Thank your for your suggestions. For the last two years I have been doing it all- the plates you referred to. But, since 2004 I have been mostly living differently because of H's decline and that exacerbated in 2006 and then in 2008 when dementia took over normal. Despite many different dx I did not give up hope until 2010.
I went to the website of the state where I am located and there are no benefits or assistance before age 55. The only limited exceptions are for VA or waiver, neither of which apply to my H.
The house and the yard (I can no longer refer to it as gardens, that would be too cruel a joke), need so much rehab.
It is not really chaos but it reflects what has happened. Thanks to your post I am going to consider if there is a better path than letting it all crumble around me. I love birds, and I walk through the jungle to take care of them.
Currently I am thinking about how to 1. get H to ALF and 2. how to afford it because even though I have a px who knows how correct it is?
I remember driving on the interstate in the fall of 2010 and praying just to let H get through to retirement and my offering (?) was that I would not complain in prayer anymore. But God said no.

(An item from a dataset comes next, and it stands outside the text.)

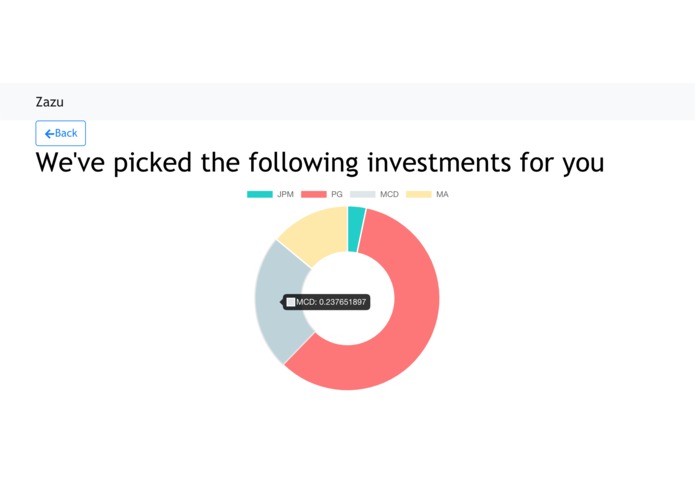Click the left arrow icon in Back button
Viewport: 695px width, 494px height.
click(49, 134)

Taking care of myself includes reading these messageboard entries. Thanks for the tears and the smiles. Thanks again for the sympathetic repite that it is.

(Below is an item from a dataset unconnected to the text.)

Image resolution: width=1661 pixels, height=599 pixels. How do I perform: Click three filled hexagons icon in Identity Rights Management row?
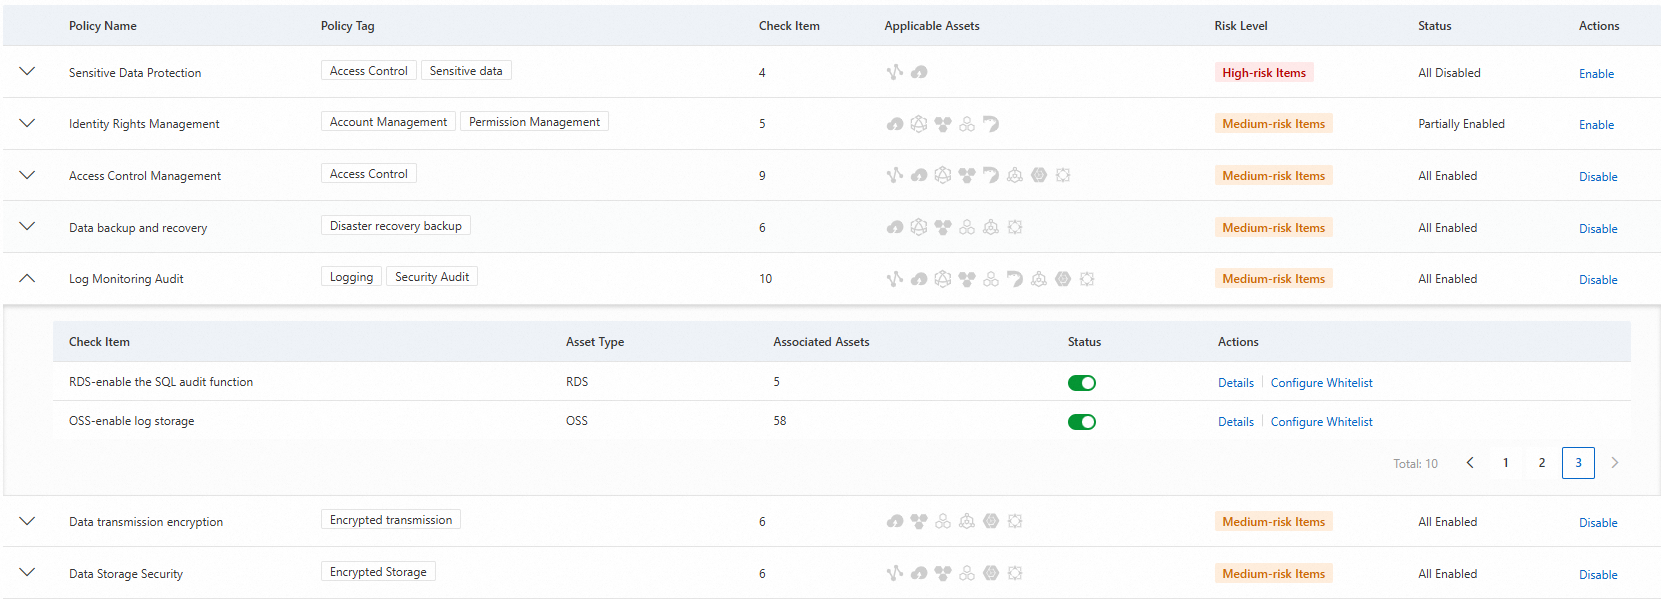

We have not qualified for any assistance in our state because we didn't meet the age requirement (62 or 65 depending on the service) and our retirement income (not large by any measure). I am so discouraged now about maintenace of the house because I now have to pay for every repair and as soon as I repair something in the house, DH doesn't understand how to work it and breaks it. Paint gets chipped due to careless behavior, furniture breaks because it is misued. I am reluctant to paint, repair, replace until this journey is over (either ALF/NH or heaven), but I am thinking I need to keep up with the gardens and landscaping so it doesn't cost a fortune when it comes time to sell. Of course, on-going maintenance will be expensive....
I agree, LFL. When you own a home, it's always something. I've also thought about waiting until this journey is over because it confuses DH if I change things around too much. However, keeping things done and the place looking nice makes things more pleasant for me while I'm dealing with all this.
Help doesn't come easily. I know. Keep trying. Check with churches for service groups, youth groups, neighbor kids. Organizations with service arms, Senior Neighbors. Be flexible--a neighbor kid won't be able to be your garden specialist, but he/she can mow, or rake and bag, even plant a bed with minimal supervision. Scouts earn badges for service work, but also for certain kinds of activities--inside or out. You don't need to spend lots of time in a bunch checking. Just do some every little while, and re-check periodically, because new programs and projects are started all the time. I've gotten a daylily bed dug and split by offering the following on Freecycle: Daylilies--you dig and split--take all the extras. It took 3 times offering, but the roughly 4'x10' plot was dug down about 18" , split and thinned. Daylilies, 3 ladies and I, all were happy. Just need to have lots of patienceand think outside the box.